What you should do: Show each line of the data below that has the string "document" in it.

[Stored data]

= = = =

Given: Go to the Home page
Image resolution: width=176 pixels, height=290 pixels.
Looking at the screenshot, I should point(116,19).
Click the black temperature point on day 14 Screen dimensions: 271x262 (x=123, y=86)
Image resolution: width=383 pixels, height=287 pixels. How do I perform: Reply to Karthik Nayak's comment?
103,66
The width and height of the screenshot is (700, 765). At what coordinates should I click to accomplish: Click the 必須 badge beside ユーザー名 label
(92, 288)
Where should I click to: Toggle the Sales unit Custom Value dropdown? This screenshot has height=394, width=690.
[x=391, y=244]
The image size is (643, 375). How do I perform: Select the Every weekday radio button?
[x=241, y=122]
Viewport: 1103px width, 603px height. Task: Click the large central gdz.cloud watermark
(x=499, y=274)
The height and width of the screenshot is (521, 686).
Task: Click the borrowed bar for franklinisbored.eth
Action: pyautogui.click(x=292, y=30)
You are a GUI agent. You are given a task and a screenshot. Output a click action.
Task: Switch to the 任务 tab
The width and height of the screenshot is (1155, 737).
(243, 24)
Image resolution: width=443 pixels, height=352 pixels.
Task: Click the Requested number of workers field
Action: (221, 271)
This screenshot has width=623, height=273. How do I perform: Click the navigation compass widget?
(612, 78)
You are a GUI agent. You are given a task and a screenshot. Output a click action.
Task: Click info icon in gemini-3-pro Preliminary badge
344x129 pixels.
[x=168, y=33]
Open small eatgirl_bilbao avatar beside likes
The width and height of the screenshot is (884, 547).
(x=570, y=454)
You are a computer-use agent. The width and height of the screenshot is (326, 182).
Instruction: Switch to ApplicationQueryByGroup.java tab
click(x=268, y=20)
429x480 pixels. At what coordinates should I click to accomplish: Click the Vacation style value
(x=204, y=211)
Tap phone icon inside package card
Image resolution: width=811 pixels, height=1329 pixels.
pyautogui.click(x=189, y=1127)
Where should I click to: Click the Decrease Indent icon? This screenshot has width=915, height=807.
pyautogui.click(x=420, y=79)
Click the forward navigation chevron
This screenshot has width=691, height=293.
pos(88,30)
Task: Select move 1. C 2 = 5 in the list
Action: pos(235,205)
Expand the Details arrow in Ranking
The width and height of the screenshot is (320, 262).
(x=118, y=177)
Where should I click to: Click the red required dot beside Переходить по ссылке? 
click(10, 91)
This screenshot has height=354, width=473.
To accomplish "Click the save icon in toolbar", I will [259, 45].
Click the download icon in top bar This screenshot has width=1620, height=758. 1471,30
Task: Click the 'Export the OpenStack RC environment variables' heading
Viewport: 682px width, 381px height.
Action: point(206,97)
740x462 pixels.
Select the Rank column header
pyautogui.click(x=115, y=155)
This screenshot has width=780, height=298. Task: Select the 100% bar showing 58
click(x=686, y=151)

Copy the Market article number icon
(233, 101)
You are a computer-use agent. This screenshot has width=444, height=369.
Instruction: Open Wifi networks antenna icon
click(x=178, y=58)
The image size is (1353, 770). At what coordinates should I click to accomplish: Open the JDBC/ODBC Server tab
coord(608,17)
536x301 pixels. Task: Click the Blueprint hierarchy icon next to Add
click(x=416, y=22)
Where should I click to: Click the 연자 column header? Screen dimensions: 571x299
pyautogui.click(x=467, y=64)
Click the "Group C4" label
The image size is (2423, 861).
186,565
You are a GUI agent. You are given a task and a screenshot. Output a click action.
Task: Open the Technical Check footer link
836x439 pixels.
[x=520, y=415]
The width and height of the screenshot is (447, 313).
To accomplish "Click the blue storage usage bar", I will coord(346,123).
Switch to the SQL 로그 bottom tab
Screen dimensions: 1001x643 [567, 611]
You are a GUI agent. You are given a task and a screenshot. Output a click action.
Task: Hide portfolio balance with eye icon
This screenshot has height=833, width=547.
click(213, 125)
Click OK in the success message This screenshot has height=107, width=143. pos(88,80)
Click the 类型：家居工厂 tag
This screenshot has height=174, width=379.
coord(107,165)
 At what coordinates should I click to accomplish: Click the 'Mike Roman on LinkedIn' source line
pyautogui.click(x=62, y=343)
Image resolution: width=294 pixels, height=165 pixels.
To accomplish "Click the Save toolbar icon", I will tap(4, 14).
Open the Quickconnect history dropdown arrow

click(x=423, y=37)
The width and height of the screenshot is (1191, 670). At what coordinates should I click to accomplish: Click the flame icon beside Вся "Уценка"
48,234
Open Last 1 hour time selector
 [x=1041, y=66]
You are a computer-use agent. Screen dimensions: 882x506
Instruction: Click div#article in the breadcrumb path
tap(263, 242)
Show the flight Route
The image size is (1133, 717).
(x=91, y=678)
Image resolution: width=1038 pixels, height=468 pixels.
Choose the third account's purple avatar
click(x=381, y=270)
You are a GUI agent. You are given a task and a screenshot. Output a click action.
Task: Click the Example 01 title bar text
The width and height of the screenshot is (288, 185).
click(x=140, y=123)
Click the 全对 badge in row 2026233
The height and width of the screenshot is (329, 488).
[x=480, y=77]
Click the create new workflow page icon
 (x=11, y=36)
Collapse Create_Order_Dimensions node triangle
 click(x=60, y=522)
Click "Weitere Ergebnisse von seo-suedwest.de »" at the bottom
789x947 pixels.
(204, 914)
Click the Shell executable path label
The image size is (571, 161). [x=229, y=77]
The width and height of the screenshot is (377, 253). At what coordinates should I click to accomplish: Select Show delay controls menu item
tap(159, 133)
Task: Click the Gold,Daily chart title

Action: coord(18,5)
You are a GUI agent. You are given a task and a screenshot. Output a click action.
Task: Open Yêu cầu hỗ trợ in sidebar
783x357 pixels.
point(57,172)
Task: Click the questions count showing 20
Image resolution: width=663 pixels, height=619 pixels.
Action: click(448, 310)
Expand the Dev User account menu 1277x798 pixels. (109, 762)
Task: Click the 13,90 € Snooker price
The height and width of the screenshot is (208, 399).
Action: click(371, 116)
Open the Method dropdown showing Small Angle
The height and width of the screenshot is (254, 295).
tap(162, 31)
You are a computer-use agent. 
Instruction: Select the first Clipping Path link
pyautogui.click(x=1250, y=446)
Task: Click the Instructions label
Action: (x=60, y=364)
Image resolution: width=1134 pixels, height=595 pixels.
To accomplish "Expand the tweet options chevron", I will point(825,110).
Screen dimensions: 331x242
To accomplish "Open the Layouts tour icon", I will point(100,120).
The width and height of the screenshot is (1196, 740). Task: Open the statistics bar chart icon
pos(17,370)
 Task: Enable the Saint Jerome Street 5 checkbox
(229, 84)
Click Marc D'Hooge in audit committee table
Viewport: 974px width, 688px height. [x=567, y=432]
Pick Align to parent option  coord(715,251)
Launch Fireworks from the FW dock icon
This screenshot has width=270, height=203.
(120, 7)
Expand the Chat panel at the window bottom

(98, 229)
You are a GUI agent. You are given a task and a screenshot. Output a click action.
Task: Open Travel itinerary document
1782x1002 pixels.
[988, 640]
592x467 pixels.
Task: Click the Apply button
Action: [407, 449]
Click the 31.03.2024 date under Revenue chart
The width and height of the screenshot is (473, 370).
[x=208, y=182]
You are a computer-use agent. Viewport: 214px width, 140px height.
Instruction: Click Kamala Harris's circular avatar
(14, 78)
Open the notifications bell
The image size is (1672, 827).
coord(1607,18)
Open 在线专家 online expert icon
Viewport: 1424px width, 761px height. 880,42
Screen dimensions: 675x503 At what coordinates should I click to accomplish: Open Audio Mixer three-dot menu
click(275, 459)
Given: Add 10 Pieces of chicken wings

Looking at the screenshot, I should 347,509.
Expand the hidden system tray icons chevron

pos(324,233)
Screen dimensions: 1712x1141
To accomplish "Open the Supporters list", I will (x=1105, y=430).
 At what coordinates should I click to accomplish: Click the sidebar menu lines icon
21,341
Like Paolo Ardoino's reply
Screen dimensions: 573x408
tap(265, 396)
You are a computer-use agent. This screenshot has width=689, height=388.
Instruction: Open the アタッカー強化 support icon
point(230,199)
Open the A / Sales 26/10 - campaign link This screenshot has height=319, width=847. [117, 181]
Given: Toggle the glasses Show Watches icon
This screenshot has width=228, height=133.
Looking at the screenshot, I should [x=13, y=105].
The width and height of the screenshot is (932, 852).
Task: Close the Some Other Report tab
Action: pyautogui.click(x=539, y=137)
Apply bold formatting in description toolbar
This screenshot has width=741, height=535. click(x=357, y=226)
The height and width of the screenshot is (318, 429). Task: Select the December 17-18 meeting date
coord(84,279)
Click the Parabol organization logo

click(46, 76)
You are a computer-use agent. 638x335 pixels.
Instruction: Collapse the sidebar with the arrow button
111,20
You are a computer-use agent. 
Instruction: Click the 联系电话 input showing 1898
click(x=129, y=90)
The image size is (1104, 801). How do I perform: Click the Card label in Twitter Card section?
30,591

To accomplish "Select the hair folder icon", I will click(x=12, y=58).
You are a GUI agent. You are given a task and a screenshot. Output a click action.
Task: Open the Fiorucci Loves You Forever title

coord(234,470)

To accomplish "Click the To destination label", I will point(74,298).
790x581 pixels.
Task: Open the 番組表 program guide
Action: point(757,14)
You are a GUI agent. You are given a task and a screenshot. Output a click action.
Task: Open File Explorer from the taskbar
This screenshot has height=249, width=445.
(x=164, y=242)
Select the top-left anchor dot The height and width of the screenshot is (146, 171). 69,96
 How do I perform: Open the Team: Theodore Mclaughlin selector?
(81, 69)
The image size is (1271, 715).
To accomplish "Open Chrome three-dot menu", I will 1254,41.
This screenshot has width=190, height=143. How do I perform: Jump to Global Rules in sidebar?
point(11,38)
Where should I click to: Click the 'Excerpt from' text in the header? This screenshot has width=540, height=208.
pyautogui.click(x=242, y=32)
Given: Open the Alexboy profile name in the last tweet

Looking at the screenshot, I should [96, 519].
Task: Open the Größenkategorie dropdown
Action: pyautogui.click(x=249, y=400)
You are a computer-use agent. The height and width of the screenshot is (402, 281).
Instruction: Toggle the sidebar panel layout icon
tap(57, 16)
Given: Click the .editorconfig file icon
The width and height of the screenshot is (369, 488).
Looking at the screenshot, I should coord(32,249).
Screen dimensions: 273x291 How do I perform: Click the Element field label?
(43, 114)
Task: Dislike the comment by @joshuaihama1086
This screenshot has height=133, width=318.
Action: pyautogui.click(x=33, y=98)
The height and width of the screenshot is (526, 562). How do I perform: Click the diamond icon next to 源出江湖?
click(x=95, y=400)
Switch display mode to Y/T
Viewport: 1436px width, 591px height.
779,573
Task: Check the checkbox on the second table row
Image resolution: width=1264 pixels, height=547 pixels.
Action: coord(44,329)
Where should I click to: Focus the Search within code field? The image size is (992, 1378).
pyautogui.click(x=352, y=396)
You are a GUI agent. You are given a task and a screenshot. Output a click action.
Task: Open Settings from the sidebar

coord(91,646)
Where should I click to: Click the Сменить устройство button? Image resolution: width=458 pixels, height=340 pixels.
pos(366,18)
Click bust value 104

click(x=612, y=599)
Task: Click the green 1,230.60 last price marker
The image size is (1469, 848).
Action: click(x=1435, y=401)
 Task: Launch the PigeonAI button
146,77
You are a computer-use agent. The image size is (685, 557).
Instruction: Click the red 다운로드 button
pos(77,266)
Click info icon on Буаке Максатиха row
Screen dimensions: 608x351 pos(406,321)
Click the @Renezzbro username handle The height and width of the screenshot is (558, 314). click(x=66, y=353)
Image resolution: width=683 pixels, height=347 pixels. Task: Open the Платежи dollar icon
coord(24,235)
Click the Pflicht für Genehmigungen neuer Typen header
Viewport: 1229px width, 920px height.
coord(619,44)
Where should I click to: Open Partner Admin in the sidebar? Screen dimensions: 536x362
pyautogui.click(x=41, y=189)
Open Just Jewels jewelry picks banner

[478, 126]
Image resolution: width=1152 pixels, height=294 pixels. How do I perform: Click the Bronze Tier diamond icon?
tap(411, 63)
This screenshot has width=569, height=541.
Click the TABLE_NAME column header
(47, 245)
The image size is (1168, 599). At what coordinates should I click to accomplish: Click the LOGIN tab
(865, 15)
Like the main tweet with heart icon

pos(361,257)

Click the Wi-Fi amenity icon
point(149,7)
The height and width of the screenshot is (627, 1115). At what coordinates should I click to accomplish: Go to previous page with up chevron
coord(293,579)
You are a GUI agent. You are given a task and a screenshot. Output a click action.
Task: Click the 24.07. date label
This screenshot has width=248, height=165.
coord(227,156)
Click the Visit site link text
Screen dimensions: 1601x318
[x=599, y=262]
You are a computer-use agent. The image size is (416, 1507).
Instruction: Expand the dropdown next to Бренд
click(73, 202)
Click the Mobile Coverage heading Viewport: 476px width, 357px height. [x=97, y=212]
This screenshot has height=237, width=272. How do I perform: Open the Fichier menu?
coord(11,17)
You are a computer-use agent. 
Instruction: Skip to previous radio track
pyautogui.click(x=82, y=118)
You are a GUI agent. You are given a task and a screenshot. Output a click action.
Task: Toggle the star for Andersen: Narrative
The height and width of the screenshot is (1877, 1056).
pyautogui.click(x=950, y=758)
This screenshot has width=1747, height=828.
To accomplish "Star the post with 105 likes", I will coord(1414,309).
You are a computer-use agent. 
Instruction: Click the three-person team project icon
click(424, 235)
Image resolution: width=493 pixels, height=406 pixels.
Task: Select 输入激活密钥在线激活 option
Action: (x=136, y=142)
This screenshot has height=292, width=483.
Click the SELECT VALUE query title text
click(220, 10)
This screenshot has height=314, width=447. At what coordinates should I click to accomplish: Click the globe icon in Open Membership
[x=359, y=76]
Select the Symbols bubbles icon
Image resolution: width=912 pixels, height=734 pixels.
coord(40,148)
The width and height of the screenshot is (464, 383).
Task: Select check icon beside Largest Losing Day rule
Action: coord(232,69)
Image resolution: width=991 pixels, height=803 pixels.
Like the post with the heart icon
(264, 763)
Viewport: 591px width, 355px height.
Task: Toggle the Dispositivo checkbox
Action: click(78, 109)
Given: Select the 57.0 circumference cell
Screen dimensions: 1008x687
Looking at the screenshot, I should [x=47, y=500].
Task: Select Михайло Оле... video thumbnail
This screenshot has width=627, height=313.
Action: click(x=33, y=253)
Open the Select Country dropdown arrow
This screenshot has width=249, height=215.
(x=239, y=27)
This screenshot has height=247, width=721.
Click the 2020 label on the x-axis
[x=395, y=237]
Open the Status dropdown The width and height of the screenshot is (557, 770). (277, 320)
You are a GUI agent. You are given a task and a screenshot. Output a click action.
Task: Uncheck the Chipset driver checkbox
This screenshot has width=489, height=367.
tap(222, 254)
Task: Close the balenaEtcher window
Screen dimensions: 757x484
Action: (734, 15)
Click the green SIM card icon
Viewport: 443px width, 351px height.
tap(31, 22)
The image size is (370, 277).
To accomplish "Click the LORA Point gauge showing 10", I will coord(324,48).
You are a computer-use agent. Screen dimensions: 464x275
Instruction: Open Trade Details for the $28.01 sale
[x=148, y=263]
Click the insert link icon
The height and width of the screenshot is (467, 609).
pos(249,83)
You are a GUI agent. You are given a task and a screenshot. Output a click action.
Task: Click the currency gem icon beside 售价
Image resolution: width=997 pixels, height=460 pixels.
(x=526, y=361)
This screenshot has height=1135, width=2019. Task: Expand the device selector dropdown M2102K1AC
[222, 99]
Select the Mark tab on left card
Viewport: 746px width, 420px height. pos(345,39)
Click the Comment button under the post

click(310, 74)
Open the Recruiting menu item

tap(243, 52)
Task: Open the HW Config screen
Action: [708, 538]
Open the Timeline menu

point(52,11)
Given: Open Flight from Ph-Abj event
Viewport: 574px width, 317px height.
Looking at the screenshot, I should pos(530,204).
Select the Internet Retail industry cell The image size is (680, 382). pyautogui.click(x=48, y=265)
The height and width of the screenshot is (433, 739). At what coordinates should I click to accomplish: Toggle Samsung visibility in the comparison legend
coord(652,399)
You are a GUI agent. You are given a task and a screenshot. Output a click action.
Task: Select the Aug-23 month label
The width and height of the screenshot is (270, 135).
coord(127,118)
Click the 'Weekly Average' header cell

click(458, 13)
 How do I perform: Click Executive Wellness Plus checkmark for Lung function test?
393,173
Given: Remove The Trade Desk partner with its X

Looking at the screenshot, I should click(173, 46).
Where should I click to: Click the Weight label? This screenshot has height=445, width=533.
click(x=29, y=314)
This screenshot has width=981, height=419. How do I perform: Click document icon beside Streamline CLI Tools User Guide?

= = = =

Expected answer:
Task: Open Travel itinerary document
This screenshot has width=981, height=419. How do I perform: Click document icon beside Streamline CLI Tools User Guide?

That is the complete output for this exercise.